Karena baru pertama kali melihat Gereja Katolik yang namanya diambil dari teluk, bukan Santo atau Santa, Puri heran. Kata Chi, para nelayanlah yang memberinya nama itu. Bukan Paroki? Bukan, jawab Chi. Ceritanya panjang. Karena papan namanya sudah lapuk, seluruh penduduk bahu-membahu memperbaikinya. Namun, mereka lupa siapa Santo yang dipilih sebagai nama stasi ini. Jadi, di papan yang baru, kami menulis Gereja Bintang Laut saja seperti ia biasa dikenal; dan sepertinya tidak ada yang keberatan, bahkan pihak Paroki tidak melayangkan protes; lagipula, daripada Santo tidak dikenal dari tempat tidak dikenal yang jaraknya mungkin ratusan ribu kilometer dari tempat ini, nama Bintang Laut terasa lebih dekat, kata Chi seraya meluruskan kakinya. Aku suka nama itu.
Aku juga.
Aku juga.
Meski disebut "Gereja", sebenarnya bangunan itu kecil saja. Tidak ada satu pun biarawan yang menetap di dalamnya. Setiap Minggu, Romo Paroki dari kota Kalayangan datang dengan Kijang tuanya. Namanya Romo Franky. Saat memimpin Misa, beliau selalu memilih lagu-lagu berbahasa Latin di buku Puji Syukur dan membuat petugas koor dan jemaat yang sehari-harinya berbahasa daerah, harus berjerih membiasakan lidah. Pada akhirnya, penduduk setempat jadi mahir menyanyikan lagu-lagu Latin. Pada malam Natal, kami sanggup menyanyikan Alma Nox tanpa perlu melihat teks.
Stasi Bintang Laut berdiri di atas tumpukan batu yang akan digenangi air jika pasang sedang tinggi-tingginya. Tempat ini membuatku teringat kepada cita-cita Yesus yang ingin membangun Gereja di atas batu karang. Aku yakin Dia akan senang mengunjungi Gereja ini. Ketika aku menyampaikan gagasanku kepada Romo, beliau memberitahuku, bahwa yang dimaksud Yesus bukan "batu karang" secara harfiah, melainkan Santo Petrus, murid pertama-Nya. Tapi aku tidak peduli. Romo tertawa.
Bagaimanapun, membangun Gereja di atas batu karang bukan pilihan yang buruk, apalagi di pesisir.

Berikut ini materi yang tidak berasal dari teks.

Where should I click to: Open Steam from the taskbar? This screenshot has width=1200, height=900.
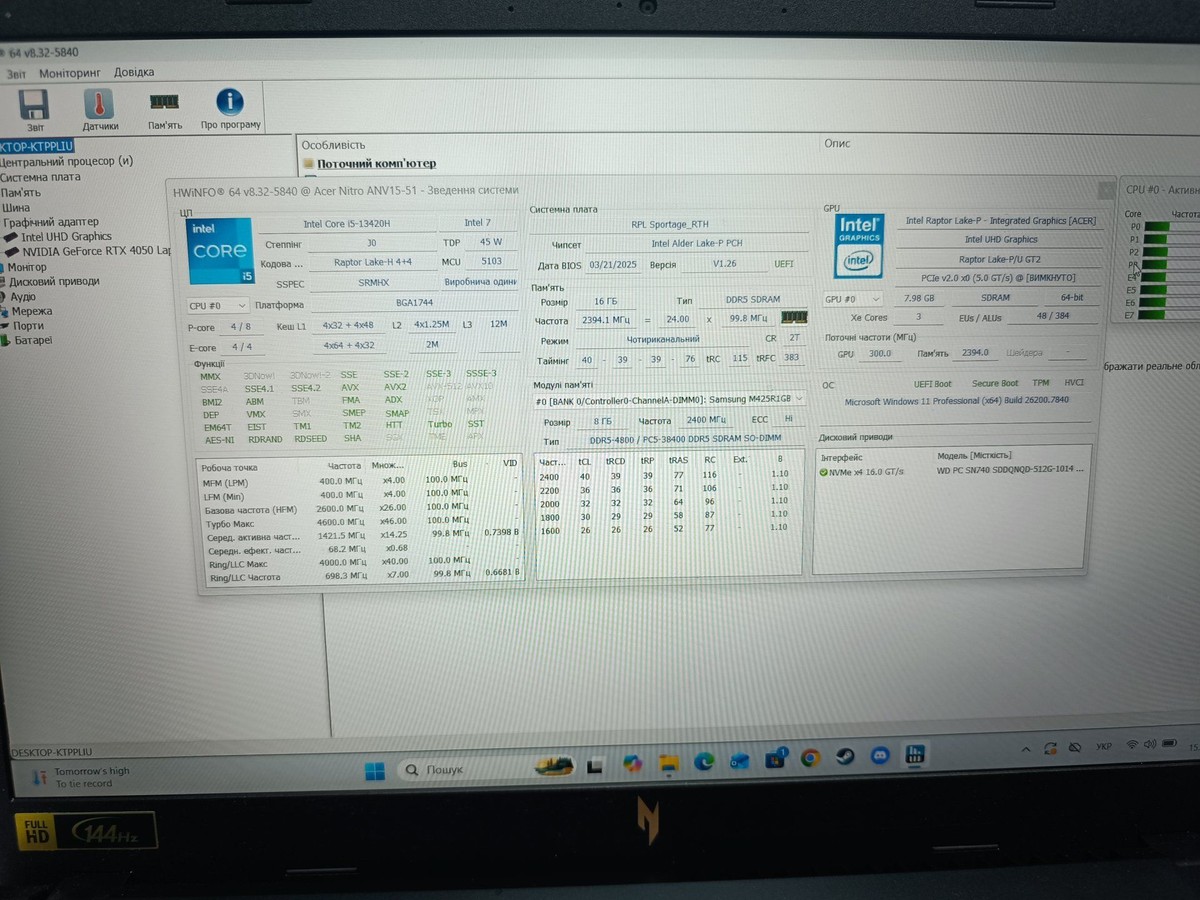pos(845,758)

Setiap kali memimpin Misa, Romo Franky akan membuka jendela lebar-lebar untuk membiarkan suara-suara menyelinap masuk ke dalam Gereja. Deru ombak, camar, umbul-umbul dari perahu nelayan, angin yang mengalir sejuk dan hangat, nyiur pohon kelapa, menambah syahdu dan kudus jalannya ibadah, seolah seluruh alam ikut menghadiri Misa. Lagu-lagu dinyanyikan dengan hanya menggunakan organ tua yang nada D tingginya sudah tidak berbunyi.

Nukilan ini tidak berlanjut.